- PROVIDED RECORDS:
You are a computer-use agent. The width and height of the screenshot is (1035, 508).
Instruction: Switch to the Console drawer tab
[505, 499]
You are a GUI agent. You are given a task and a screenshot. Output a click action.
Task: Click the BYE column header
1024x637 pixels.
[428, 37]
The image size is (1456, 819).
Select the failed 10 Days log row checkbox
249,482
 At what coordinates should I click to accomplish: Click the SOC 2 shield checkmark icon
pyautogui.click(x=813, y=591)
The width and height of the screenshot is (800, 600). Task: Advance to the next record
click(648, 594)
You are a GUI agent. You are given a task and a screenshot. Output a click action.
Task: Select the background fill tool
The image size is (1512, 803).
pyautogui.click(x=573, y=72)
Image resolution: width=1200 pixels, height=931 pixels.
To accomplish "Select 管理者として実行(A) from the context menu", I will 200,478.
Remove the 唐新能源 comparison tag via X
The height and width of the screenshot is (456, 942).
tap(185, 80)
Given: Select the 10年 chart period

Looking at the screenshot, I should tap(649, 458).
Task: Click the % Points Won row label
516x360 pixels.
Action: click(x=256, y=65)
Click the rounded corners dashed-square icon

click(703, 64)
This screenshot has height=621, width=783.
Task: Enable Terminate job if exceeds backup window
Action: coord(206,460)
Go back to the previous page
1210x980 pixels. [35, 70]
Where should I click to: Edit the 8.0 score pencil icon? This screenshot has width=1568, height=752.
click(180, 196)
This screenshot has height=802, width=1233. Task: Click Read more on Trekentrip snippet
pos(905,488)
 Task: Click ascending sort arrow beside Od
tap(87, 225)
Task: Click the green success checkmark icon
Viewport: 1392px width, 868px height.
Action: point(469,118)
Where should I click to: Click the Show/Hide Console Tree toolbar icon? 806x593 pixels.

- YOUR INSTRUCTIONS: Copy out all of the items above word for word, keeping every line the same.

- RESULT FOR THIS EXERCISE:
You are a computer-use agent. The width and height of the screenshot is (1035, 508).
Instruction: Switch to the Console drawer tab
[505, 499]
You are a GUI agent. You are given a task and a screenshot. Output a click action.
Task: Click the BYE column header
1024x637 pixels.
[428, 37]
The image size is (1456, 819).
Select the failed 10 Days log row checkbox
249,482
 At what coordinates should I click to accomplish: Click the SOC 2 shield checkmark icon
pyautogui.click(x=813, y=591)
The width and height of the screenshot is (800, 600). Task: Advance to the next record
click(648, 594)
You are a GUI agent. You are given a task and a screenshot. Output a click action.
Task: Select the background fill tool
The image size is (1512, 803).
pyautogui.click(x=573, y=72)
Image resolution: width=1200 pixels, height=931 pixels.
To accomplish "Select 管理者として実行(A) from the context menu", I will 200,478.
Remove the 唐新能源 comparison tag via X
The height and width of the screenshot is (456, 942).
tap(185, 80)
Given: Select the 10年 chart period

Looking at the screenshot, I should tap(649, 458).
Task: Click the % Points Won row label
516x360 pixels.
Action: click(x=256, y=65)
Click the rounded corners dashed-square icon

click(703, 64)
This screenshot has height=621, width=783.
Task: Enable Terminate job if exceeds backup window
Action: coord(206,460)
Go back to the previous page
1210x980 pixels. [35, 70]
Where should I click to: Edit the 8.0 score pencil icon? This screenshot has width=1568, height=752.
click(180, 196)
This screenshot has height=802, width=1233. Task: Click Read more on Trekentrip snippet
pos(905,488)
 Task: Click ascending sort arrow beside Od
tap(87, 225)
Task: Click the green success checkmark icon
Viewport: 1392px width, 868px height.
Action: point(469,118)
Where should I click to: Click the Show/Hide Console Tree toolbar icon? 806x593 pixels.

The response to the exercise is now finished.